_DIRECTIONS:_ Report each line of the data that has "Locate" somewhere in it.

_RECORDS FOR THIS EXERCISE:_
---+---

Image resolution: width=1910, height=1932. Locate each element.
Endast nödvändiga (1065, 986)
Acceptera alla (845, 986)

---+---

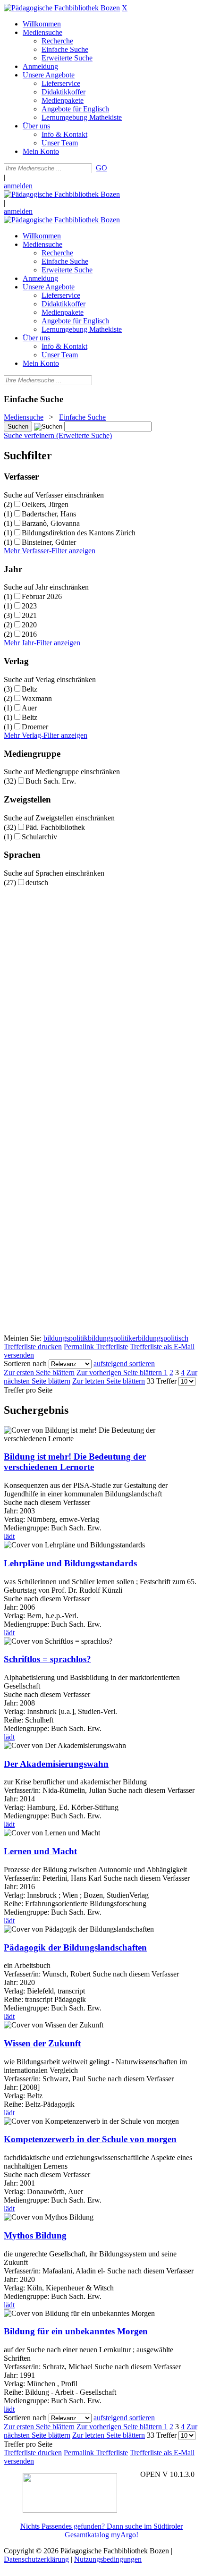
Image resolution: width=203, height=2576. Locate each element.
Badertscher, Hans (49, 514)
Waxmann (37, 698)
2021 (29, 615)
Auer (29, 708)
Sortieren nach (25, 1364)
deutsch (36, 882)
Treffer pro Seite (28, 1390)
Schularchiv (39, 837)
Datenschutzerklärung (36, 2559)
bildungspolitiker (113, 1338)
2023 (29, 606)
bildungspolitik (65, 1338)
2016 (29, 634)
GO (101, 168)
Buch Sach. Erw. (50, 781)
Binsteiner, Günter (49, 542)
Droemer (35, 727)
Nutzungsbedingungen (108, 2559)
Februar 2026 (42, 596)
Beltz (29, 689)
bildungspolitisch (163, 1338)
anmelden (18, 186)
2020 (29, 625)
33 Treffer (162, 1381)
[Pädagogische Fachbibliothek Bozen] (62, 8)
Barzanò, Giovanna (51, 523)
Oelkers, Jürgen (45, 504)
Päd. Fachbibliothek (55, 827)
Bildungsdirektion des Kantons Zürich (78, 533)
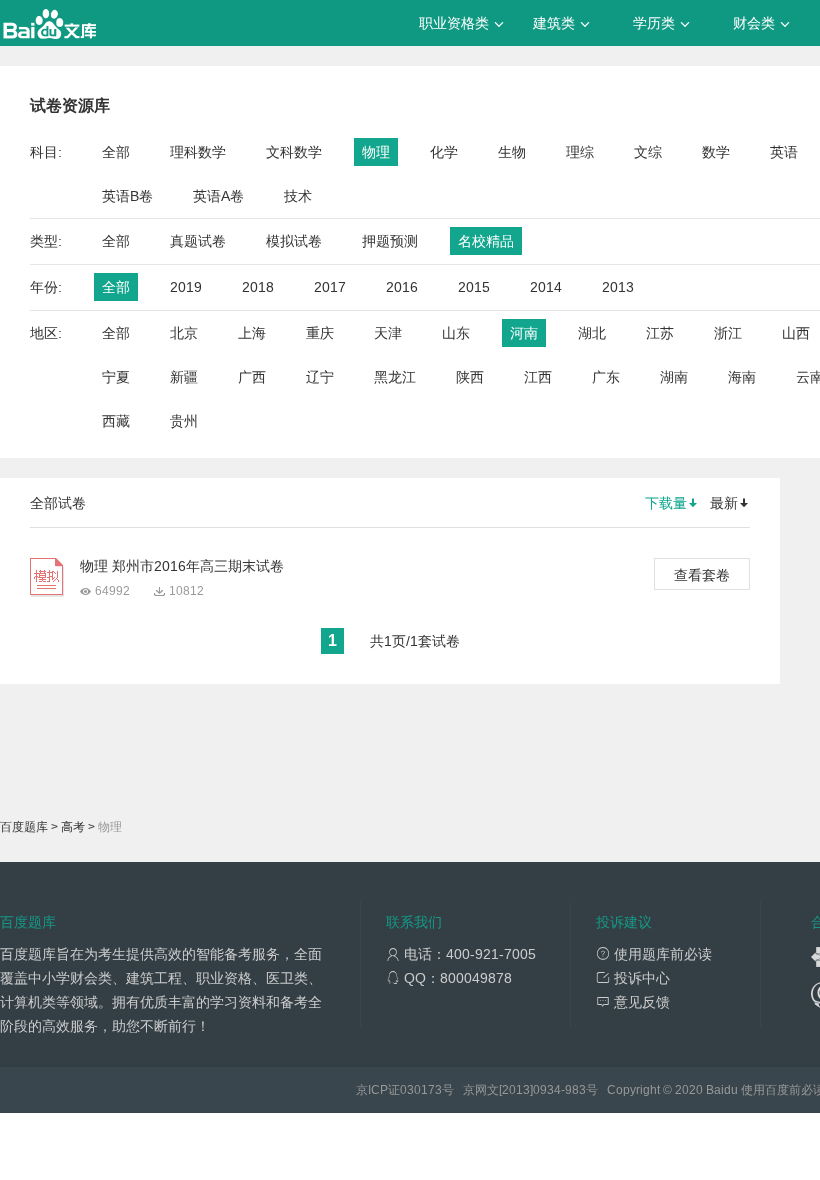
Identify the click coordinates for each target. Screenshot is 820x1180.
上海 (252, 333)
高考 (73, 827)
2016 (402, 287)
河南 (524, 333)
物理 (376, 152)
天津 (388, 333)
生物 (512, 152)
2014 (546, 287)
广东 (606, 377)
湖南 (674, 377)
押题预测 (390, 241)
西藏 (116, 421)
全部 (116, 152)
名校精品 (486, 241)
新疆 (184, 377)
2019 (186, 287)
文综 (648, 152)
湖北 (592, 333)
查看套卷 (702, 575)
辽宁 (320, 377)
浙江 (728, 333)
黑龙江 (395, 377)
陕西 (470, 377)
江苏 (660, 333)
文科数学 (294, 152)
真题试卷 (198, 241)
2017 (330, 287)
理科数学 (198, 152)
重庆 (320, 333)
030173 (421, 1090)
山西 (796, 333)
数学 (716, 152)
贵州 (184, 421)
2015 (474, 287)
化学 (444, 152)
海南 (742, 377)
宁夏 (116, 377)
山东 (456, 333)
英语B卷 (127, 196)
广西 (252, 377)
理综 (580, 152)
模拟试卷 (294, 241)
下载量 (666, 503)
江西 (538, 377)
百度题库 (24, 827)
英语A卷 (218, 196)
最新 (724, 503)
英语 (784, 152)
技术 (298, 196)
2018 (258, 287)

---+---

_EXPECTED ANSWER:_
Image resolution: width=1910, height=1932. Locate each element.
Image resolution: width=203, height=2576. Locate each element.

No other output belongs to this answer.